OREANDA-NEWS. October 26, 2015. Last year SSE took the bold step of becoming the first FTSE 100 Company to be accredited by the Fair Tax Mark – the label for companies and organisations that are proud to pay their fair share of tax.

We did it because we wanted our all of our customers to have confidence that their energy provider is paying its fair share of tax.  It’s an annual process, and I’m proud to be able to announce that we’ve just been accredited again, for the second year.

So what’s changed since then? Well, frankly not quite as much as we would have hoped. There is still palpable public unease on this issue of whether big companies can be trusted to do the right thing on corporation tax.

Earlier in the year we commissioned pollsters YouGov to test the public attitude to big business and it came as no surprise that there was widespread mistrust. Our survey found that just 34% of the public believed that big businesses pay their fair share of tax; yet 80% believed that small businesses do.

EXERCISE DATA:
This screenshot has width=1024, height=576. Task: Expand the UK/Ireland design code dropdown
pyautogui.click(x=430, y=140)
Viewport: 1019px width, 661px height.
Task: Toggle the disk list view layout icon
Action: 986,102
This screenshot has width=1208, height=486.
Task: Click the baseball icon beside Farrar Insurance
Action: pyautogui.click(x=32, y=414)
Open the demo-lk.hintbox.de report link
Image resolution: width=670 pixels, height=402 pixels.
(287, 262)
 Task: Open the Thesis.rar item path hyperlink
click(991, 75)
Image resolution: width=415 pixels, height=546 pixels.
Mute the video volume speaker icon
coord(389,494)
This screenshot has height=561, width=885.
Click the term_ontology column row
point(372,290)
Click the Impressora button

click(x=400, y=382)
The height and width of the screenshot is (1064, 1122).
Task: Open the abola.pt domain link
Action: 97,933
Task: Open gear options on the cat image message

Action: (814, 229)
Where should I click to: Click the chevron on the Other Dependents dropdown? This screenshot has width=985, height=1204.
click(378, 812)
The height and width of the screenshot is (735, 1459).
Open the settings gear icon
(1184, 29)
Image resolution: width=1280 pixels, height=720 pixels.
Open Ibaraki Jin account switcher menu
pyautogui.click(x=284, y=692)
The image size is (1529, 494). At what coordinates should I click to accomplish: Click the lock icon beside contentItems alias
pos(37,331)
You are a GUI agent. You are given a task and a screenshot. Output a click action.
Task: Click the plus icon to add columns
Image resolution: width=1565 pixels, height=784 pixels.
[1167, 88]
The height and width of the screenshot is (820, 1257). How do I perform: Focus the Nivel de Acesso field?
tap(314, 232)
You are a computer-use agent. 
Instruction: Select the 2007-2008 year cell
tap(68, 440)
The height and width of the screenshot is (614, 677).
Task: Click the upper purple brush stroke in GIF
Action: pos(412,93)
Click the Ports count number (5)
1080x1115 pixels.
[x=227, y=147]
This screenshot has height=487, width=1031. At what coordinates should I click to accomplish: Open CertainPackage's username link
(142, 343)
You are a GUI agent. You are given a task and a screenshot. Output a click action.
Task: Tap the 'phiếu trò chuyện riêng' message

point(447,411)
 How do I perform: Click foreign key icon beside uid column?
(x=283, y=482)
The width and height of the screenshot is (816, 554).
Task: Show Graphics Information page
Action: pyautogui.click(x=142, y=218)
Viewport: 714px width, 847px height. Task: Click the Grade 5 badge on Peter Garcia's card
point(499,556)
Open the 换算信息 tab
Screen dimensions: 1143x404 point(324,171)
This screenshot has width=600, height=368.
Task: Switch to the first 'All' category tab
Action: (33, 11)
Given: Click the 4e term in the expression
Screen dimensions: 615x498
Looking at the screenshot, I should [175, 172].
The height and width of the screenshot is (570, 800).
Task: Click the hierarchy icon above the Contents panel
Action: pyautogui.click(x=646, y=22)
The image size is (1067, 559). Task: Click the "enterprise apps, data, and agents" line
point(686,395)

THE PROBLEM: Please restate the Fair Tax Mark text from "We did it because" up to and including "small businesses do.", renaming "corporation tax" to "business tax".

EXERCISE SOLUTION:
We did it because we wanted our all of our customers to have confidence that their energy provider is paying its fair share of tax.  It’s an annual process, and I’m proud to be able to announce that we’ve just been accredited again, for the second year.

So what’s changed since then? Well, frankly not quite as much as we would have hoped. There is still palpable public unease on this issue of whether big companies can be trusted to do the right thing on business tax.

Earlier in the year we commissioned pollsters YouGov to test the public attitude to big business and it came as no surprise that there was widespread mistrust. Our survey found that just 34% of the public believed that big businesses pay their fair share of tax; yet 80% believed that small businesses do.